> Short problem: Turn the data below, from its first line through the line with "click(606, 367)", into a JSON list of strings with one string per line. Omit blank lines.
:: Entries shown
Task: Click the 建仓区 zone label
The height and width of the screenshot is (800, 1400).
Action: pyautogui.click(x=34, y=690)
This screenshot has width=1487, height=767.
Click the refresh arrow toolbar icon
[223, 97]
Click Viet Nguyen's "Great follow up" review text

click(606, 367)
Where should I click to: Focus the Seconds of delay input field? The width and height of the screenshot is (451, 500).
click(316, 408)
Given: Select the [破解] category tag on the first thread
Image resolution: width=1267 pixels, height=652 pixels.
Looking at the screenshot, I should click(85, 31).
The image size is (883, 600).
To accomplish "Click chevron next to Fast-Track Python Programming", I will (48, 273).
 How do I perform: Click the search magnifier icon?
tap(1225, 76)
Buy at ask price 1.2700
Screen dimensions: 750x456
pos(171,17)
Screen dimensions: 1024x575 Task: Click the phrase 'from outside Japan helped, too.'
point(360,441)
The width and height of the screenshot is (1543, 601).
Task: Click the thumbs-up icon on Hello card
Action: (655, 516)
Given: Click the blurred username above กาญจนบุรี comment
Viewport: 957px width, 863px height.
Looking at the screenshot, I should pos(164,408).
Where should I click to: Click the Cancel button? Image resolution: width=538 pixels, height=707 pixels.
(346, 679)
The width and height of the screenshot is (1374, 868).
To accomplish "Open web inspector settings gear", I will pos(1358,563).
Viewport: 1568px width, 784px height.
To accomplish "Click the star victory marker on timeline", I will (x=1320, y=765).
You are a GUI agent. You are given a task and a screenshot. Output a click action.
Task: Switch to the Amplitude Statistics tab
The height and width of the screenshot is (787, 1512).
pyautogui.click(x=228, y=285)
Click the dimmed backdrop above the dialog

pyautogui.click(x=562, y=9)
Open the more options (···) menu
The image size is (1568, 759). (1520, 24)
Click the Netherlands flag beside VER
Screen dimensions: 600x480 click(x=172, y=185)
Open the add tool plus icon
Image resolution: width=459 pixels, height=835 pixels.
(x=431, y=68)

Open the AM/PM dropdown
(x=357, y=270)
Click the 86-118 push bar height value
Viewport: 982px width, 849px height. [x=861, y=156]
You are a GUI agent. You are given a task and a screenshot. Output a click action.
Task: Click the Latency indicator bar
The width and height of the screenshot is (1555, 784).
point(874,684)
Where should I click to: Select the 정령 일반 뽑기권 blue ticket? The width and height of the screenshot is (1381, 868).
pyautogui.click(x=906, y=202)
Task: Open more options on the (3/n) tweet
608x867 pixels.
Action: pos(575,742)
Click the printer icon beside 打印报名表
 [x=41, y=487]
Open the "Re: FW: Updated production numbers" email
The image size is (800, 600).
::::
> Worked solution:
[
  "Task: Click the 建仓区 zone label",
  "The height and width of the screenshot is (800, 1400).",
  "Action: pyautogui.click(x=34, y=690)",
  "This screenshot has width=1487, height=767.",
  "Click the refresh arrow toolbar icon",
  "[223, 97]",
  "Click Viet Nguyen's \"Great follow up\" review text",
  "click(606, 367)"
]